Wrestling. Bullying. Scenes reminiscent of William Golding’s ‘Lord of the Flies.’ Rites of Passage in real life, so to speak, soused with unrelenting devilry. Rituals of machoism, which are platformed on brutality. How many boys have to endure such stuff? I hated it.
I can’t put my hands up and say I was innocent. There was a brief time when I acted the bully before being bullied myself. Many years later, I am so glad that I found a true “right” of passage through Jesus Christ reaching into my life. I say “right” rather than “rite” because there are no legalistic tick-boxes with Christ. No rituals or pressure to impress him. I can be my true self.
That doesn’t mean weakness. It just means that I am identified through the strength, achievement, forgiveness and support given by Victorious Jesus. He is the Conqueror of evil and forever-Saviour of the world. How many other accolades and titles can we give him? He deserves it all for the kindness, compassion and peace he’s shown us.
Jesus once told his disciples to put away their weapons because he had the authority to command 12 armies of angels to fight for him. But the longstanding purpose of salvation required the surrender of his life or it wouldn’t happen. The Lord didn’t have to choose the path of being executed, but it was based on his own free-will decision. An act of strength clothed in weakness, which snared Satan eternally and proved just how terrifyingly powerful the Living God really is. As the Lord once said, recorded in John 10: “No one can take my life from me. I sacrifice it voluntarily. For I have the authority to lay it down when I want to and also to take it up again.

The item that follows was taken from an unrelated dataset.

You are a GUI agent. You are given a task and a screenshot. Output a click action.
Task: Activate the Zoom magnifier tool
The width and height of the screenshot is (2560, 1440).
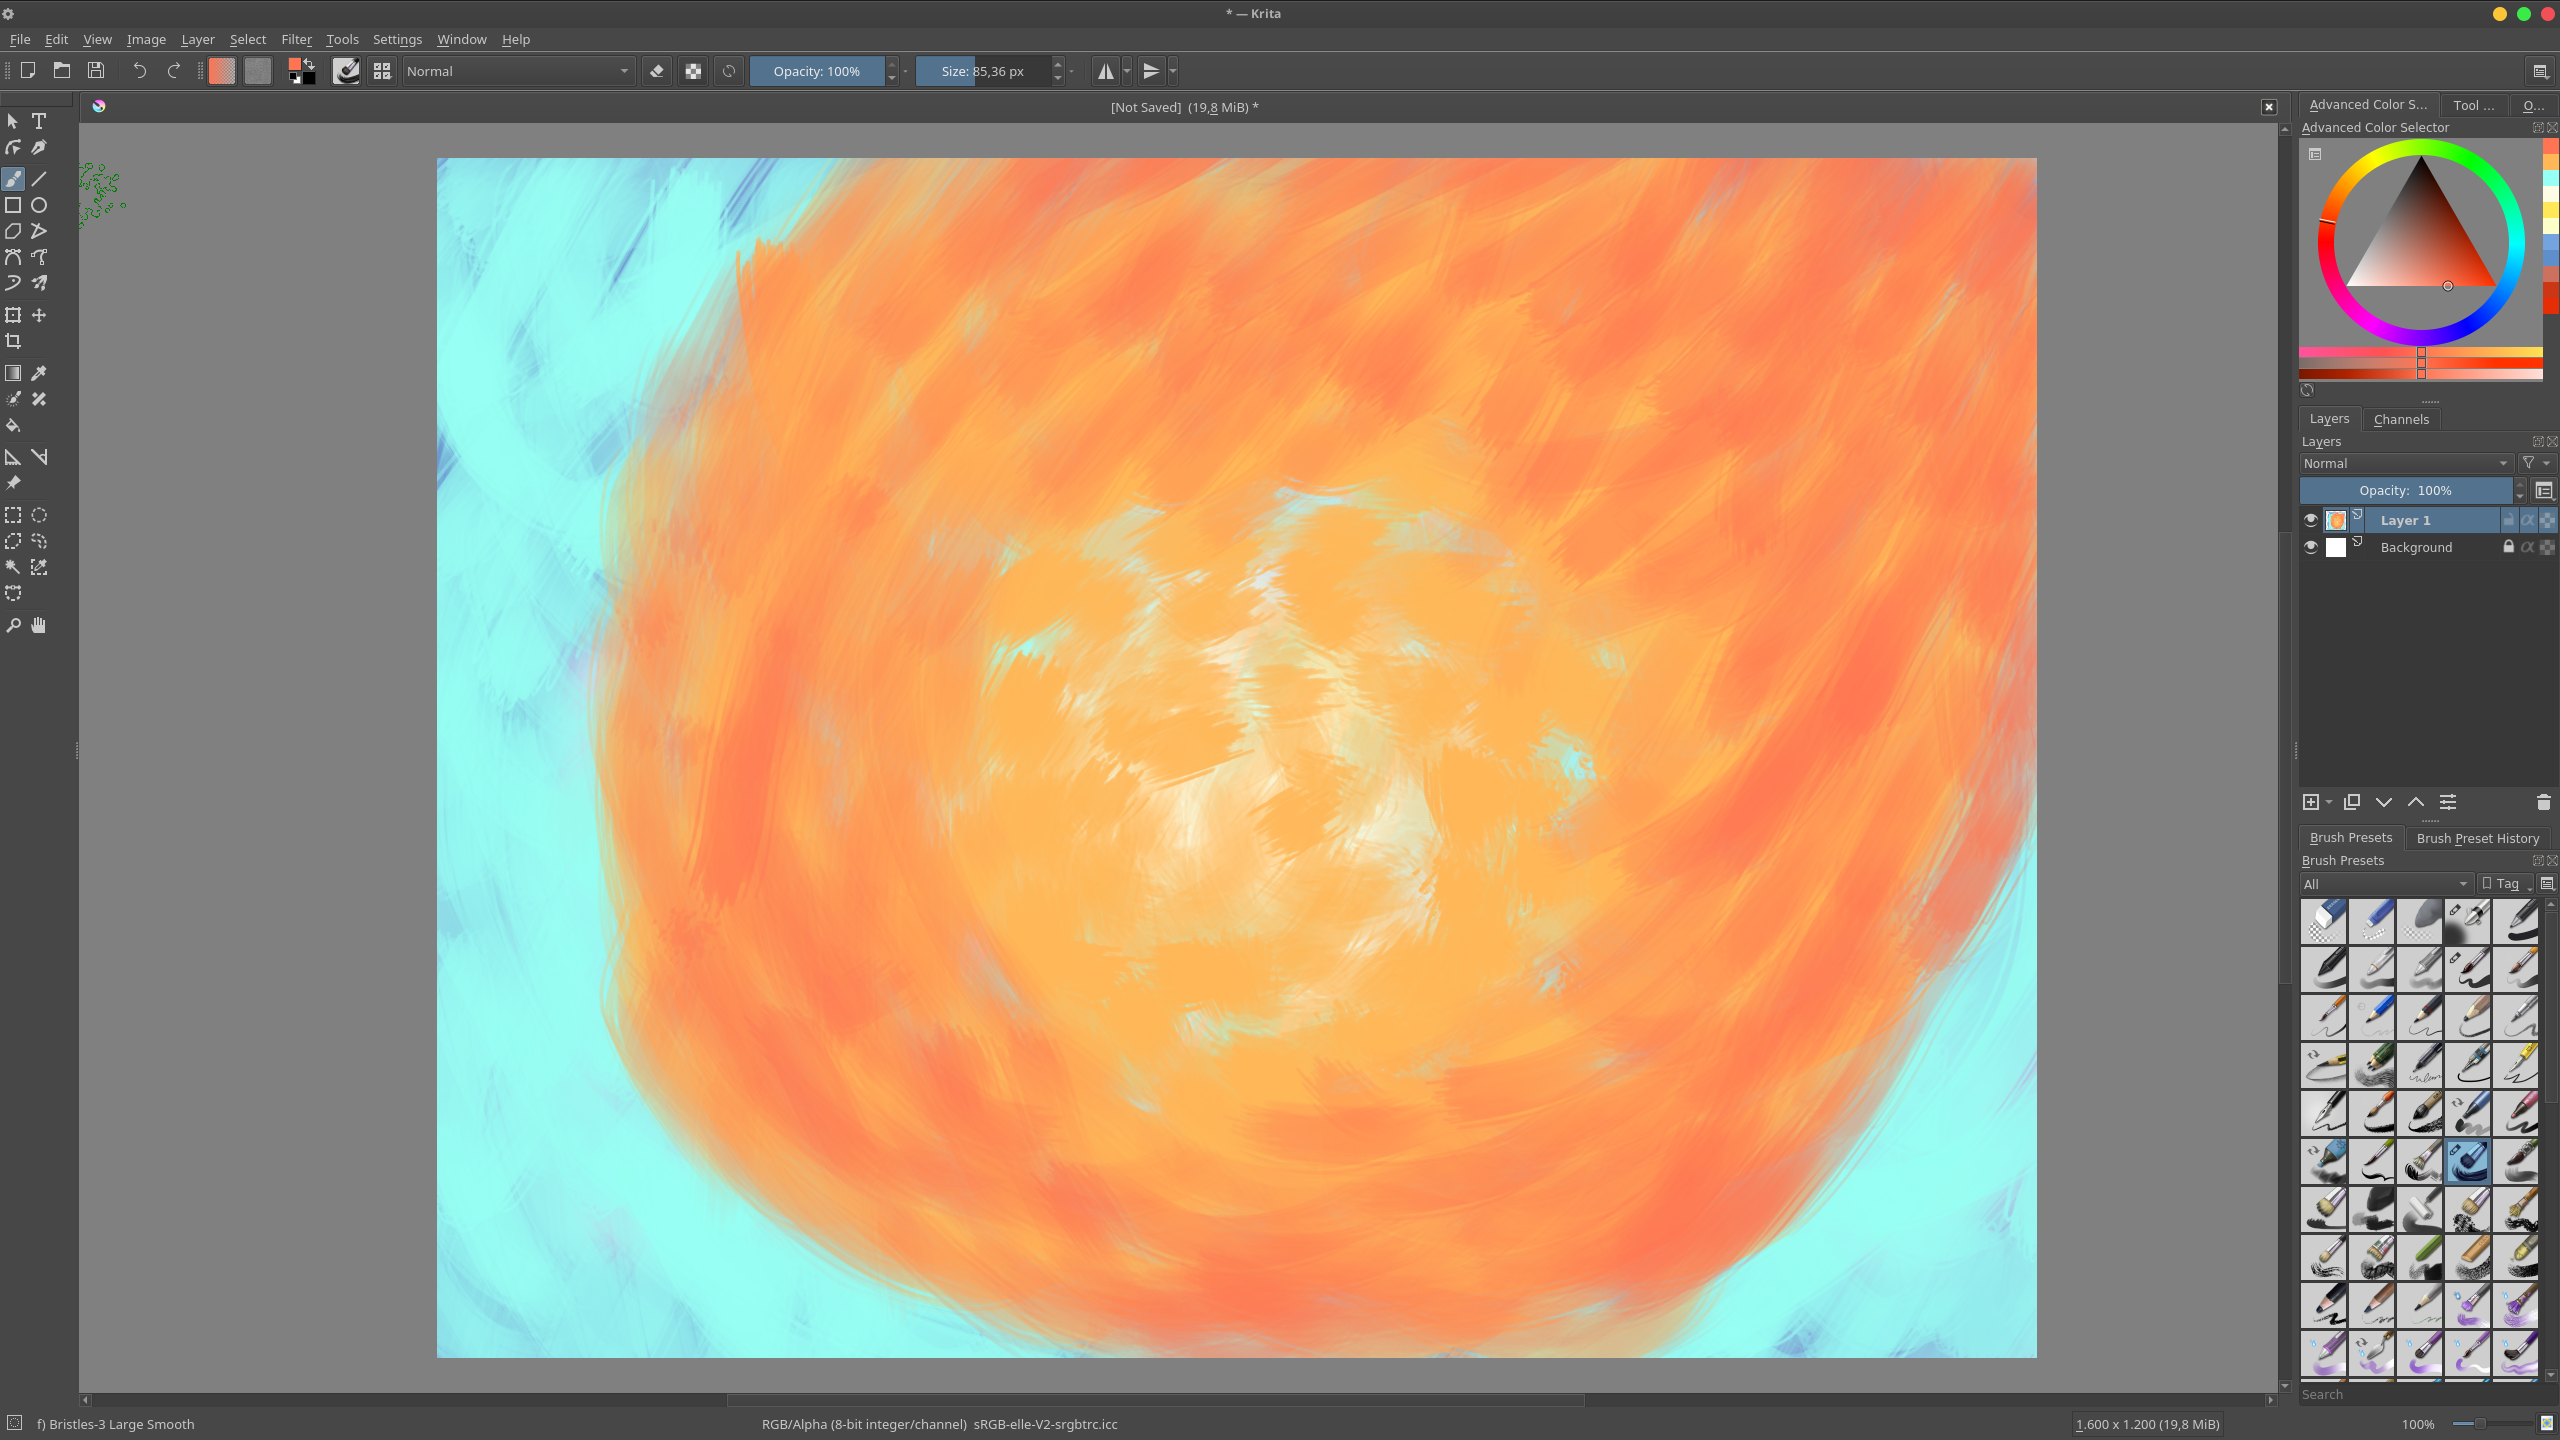click(13, 625)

For this is what my Father has commanded.”
Every boy, bully or bullied, needs to know these truths and accept the gospel in simple, receiving hearts! The “right of passage” in Christ involves him taking us on a journey of insufficiency to a place of rest through his shed blood; unlike the rites of youth involving testosterone-fuelled, muscular contests. Doesn’t Jesus say in the Beatitudes, ‘Blessed are the meek, for they shall inherit the Earth?’ I am not sure how well I can claim meekness but I do believe the gospel offers solid hope for those who have suffered at the hands of others. Indeed, it also offers forgiveness to those guilty of violence. I have been on both sides of that equation and I am glad God has rescued me from it all.